* [Tarefa] Para cada afirmação, indique se está de acordo com o texto fornecido, respondendo sim ou não e citando textualmente as palavras decisivas: (a) a mensagem que pedia autorização para chamar pai ao narrador recebeu agradecimento; (b) Maria do Carmo vive na África do Sul; (c) antes da chamada das 17H00, o narrador já tinha atendido a voz de Maria do Carmo.

* [Texto fornecido]
________

Agradeci normalmente, tal como o fizera a várias centenas de mensagens.

Passados uns dias, após algumas tentativas infrutíferas de novo contacto, li esta mensagem:
- Gostaria de lhe chamar pai. Autoriza?

Não agradeci nem respondi. Fiquei preocupado. É que eu tenho a certeza de que não deixei descendência em África. E acredito que a minha família também tenha essa certeza. (Ora, já viram o que seria quando “topassem” que alguém estranho me chamava pai?).

Propositadamente, deixei de responder a qualquer trivial cumprimento, apesar de várias tentativas. Até que hoje, pelas 17H00, fiz questão em atender, pela primeira vez, a voz da Maria do Carmo.
E ela logo perguntou:
- A sua saúde, está melhor?
- Sim. Obrigado. De onde está a falar?
- Eu sou de Moçambique, mas vivo na África do Sul.

Sem mais rodeios, acrescentei:
- Estou em falta consigo, porque prometi ajudá-la e ainda nada fiz.

________

* [Registos do conjunto]
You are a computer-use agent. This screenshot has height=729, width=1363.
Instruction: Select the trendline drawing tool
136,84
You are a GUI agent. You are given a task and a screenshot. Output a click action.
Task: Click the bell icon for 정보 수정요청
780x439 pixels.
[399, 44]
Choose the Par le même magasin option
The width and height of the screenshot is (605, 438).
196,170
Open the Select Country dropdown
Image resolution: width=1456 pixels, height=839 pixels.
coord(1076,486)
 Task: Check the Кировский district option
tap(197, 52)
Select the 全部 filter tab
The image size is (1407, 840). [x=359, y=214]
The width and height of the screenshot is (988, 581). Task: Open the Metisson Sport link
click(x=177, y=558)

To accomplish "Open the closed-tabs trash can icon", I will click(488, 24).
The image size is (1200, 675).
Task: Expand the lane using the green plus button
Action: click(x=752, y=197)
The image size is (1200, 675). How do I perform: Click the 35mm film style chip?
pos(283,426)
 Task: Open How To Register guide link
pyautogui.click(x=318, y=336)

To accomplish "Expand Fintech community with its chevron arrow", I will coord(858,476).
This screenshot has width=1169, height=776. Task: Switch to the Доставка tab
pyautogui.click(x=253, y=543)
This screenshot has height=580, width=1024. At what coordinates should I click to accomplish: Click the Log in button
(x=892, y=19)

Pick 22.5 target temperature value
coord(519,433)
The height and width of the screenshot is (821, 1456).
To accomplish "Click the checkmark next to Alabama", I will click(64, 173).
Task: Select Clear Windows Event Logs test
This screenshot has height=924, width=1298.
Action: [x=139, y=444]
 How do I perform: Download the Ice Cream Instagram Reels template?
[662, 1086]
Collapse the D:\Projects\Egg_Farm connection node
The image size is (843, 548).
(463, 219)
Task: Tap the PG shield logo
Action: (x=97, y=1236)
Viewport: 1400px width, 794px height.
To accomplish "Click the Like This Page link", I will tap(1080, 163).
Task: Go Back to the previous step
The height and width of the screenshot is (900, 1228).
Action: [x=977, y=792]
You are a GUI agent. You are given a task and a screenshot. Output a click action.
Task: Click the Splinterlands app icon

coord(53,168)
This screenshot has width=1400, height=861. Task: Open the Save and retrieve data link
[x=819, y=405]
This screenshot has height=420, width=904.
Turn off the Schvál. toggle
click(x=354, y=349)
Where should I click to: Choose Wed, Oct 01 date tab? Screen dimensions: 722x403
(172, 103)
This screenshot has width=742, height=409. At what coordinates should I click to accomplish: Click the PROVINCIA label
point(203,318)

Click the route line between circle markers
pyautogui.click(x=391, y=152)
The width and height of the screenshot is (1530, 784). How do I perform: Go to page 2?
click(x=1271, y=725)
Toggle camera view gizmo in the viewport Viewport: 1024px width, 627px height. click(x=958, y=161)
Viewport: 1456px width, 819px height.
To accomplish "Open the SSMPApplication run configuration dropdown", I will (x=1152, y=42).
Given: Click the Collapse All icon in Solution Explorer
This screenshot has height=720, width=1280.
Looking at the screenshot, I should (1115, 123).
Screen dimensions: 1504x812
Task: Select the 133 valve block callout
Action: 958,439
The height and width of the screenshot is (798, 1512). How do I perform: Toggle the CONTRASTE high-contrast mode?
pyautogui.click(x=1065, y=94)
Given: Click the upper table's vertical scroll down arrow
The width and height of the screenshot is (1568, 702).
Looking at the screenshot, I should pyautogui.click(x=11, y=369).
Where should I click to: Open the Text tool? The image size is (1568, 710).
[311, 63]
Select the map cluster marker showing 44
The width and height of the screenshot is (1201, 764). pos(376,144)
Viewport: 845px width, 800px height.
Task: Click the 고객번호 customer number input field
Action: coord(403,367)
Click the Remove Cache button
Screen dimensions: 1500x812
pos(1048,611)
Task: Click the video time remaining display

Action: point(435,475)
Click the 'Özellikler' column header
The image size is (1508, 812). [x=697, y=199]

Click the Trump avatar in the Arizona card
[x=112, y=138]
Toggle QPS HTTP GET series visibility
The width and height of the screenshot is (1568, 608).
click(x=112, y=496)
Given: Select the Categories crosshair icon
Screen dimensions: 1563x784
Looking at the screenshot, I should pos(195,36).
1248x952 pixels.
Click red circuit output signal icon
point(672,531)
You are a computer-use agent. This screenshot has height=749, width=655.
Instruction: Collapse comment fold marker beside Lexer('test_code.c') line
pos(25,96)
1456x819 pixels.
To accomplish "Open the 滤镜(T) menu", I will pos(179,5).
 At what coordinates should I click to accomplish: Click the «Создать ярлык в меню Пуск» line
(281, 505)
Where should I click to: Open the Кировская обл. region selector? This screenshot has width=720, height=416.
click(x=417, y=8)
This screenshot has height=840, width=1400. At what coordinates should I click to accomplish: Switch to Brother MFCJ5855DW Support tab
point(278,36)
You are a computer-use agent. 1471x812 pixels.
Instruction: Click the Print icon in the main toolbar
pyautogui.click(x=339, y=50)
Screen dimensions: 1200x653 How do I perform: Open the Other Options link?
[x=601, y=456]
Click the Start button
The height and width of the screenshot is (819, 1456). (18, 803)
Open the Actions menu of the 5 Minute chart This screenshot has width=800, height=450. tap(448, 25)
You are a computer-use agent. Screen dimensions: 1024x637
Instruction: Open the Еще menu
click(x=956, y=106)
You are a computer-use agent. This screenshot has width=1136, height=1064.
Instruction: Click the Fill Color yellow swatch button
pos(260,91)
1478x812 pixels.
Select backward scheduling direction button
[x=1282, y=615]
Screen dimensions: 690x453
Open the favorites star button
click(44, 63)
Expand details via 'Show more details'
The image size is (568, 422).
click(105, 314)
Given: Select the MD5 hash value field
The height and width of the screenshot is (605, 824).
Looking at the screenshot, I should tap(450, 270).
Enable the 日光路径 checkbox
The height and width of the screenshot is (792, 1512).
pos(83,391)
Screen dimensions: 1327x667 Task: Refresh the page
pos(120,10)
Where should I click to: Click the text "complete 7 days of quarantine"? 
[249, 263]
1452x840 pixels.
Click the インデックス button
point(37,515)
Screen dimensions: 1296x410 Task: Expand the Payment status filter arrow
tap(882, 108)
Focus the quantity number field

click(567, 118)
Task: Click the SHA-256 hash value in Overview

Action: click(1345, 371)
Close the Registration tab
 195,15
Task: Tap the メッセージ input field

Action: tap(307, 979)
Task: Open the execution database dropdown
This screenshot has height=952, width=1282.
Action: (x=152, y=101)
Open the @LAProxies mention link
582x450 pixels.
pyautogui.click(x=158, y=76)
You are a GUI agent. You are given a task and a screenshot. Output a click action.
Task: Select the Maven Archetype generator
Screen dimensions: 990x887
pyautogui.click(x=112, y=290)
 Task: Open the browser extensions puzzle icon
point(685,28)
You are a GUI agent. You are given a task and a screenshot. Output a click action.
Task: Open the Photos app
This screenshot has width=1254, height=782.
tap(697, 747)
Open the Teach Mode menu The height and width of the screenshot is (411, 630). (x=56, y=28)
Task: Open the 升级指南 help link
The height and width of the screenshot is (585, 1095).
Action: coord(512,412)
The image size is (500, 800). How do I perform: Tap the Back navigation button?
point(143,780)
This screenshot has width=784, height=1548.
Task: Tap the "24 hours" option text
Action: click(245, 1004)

________

* [Resposta final]
(a) Não. "Não agradeci nem respondi."
(b) Sim. "Eu sou de Moçambique, mas vivo na África do Sul."
(c) Não. "fiz questão em atender, pela primeira vez, a voz da Maria do Carmo."